The 2002 guidelines for sedation with mechanically ventilated patients recommend benzodiazepines, given either intermittently (BZD-I) or continuously (BZD-C) as the drugs of choice. However, recent studies indicate worse outcomes with benzodiazepines than with propofol, said Nick W. Lombardo, PharmD, from the Department of Pharmacy Services at the University of Utah Hospital and Clinics in Salt Lake City.
Using a database of 21,872 ICU patients on mechanical ventilation for a minimum of 48 hours at 131 institutions between 2000 and 2007, Dr.
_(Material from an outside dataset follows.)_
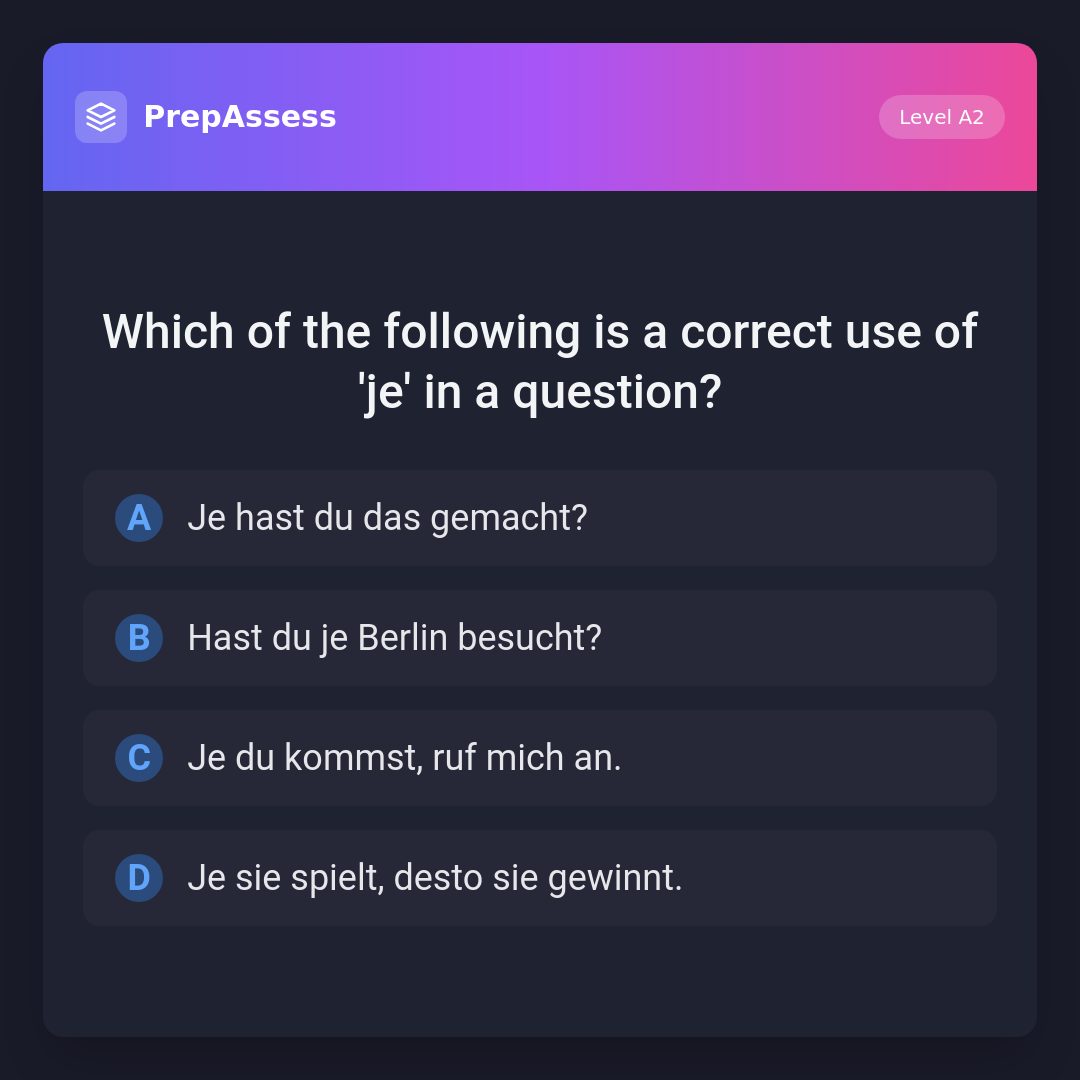Click the quoted 'je' word in the question
Viewport: 1080px width, 1080px height.
(382, 393)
Lombardo’s team divided patients according to sedating agent. There were 743 patients who received BZD-I, 5366 patients who received BZD-C, and 15,763 who received propofol.
Hospital length of stay, ICU length of stay, and mechanical ventilation time were all significantly longer in both benzodiazepine groups than in the propofol group.
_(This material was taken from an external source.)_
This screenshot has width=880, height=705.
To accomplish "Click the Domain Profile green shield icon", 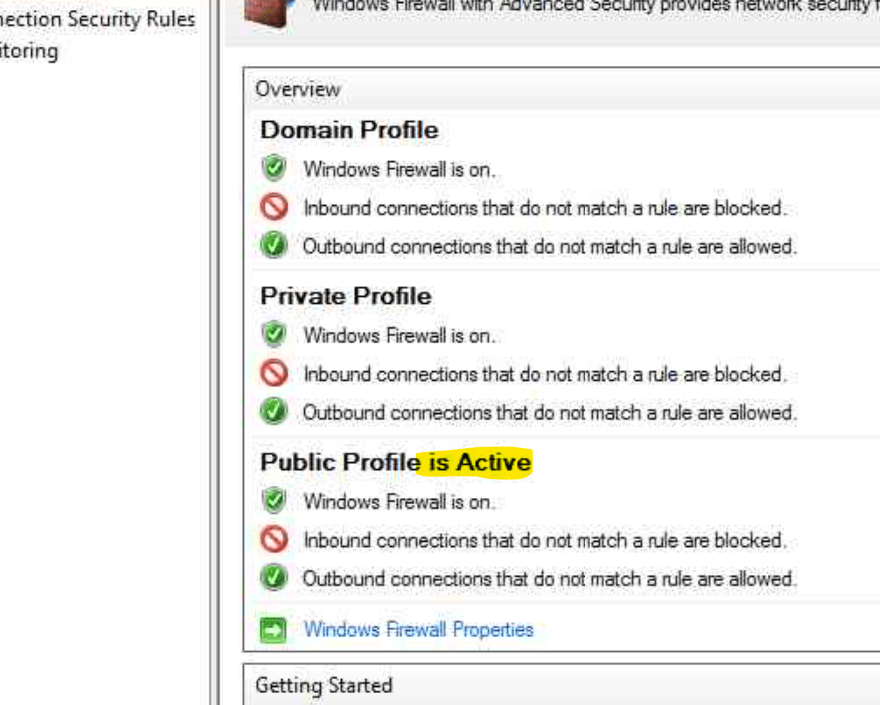I will pos(274,168).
Mean hospital length of stay was 21.4 days with propofol, 25.4 days with BZD-C, and 25.8 days with BZD-I. Mean ICU length of stay was 9.0 days with propofol, 10.1 days with BZD-C, and 9.8 days with BZD-I.
In addition, hospital mortality was 28.0% with propofol, 35.9% with BZD-C, and 35.1% with BZD-I. ICU mortality was 18.4% with propofol, 26.2% with BZD-C, and 22.7% with BZD-I.
Logistic regression models showed that BZD-C and BZD-I use was associated with a significant increase in ICU and hospital mortality compared with propofol (P < .001 for all).
“Our results suggest that previous SCCM recommendations for benzodiazepine use should be reexamined,” Dr. Lombardo told Medscape Critical Care. “In addition, compared to benzodiazepine, propofol has the potential for dramatic reductions in morbidity, mortality, and the cost of medical care.”
“Future studies of ICU sedation must look beyond the quality or quantity of sedation to focus on additional important clinical outcomes,” Richard R. Riker, MD, from the University of Vermont Medical Center and director of critical care research at Maine Medical Center in Portland, told Medscape Critical Care.
“These would include prevalence of delirium, duration of mechanical ventilation, ICU length of stay, rates of nosocomial infection, long-term cognitive function and mortality.”
Dr. Lombardo has disclosed no relevant financial relationships. Dr. Riker receives support from Aspect Medical Systems Inc, AstraZeneca, Eli Lilly, Hospira, and Takeda.
Society of Critical Care Medicine (SCCM) 38th Critical Care Congress: Abstract 674. Presented February 3, 2009.